- **Information shown**:

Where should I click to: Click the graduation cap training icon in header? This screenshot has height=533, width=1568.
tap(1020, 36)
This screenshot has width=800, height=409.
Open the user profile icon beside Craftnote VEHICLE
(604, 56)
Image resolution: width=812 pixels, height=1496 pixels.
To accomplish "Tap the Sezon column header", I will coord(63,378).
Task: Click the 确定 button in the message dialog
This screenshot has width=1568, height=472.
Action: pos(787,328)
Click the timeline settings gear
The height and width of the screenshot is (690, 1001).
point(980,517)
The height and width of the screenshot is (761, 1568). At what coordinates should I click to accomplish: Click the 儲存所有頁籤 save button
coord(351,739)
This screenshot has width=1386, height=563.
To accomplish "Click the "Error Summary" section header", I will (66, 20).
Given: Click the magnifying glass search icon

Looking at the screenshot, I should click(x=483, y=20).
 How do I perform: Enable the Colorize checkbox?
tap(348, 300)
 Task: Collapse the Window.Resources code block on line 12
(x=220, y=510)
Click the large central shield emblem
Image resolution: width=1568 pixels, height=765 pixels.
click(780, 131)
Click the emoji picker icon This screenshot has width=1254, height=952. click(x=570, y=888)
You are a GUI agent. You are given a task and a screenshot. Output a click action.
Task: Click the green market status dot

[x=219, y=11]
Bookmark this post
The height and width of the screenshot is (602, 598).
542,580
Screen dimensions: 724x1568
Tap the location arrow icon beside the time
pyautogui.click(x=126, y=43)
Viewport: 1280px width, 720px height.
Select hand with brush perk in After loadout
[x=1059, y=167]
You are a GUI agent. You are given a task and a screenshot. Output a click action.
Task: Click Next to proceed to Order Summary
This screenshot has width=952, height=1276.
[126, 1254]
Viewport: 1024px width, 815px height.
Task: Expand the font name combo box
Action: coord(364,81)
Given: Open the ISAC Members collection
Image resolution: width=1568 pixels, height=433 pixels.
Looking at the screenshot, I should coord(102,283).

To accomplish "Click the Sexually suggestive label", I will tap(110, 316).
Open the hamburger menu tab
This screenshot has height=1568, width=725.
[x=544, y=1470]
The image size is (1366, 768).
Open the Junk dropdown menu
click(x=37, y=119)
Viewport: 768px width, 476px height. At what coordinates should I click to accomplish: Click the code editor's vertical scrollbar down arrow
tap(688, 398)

- **Problem details**: Word for word, restate the lines of the listing above starting at the line with "Screen dimensions: 724x1568" and ending at the line with "Given: Open the ISAC Members collection", and nothing outside them.

- **Solved problem**:
Screen dimensions: 724x1568
Tap the location arrow icon beside the time
pyautogui.click(x=126, y=43)
Viewport: 1280px width, 720px height.
Select hand with brush perk in After loadout
[x=1059, y=167]
You are a GUI agent. You are given a task and a screenshot. Output a click action.
Task: Click Next to proceed to Order Summary
This screenshot has width=952, height=1276.
[126, 1254]
Viewport: 1024px width, 815px height.
Task: Expand the font name combo box
Action: coord(364,81)
Given: Open the ISAC Members collection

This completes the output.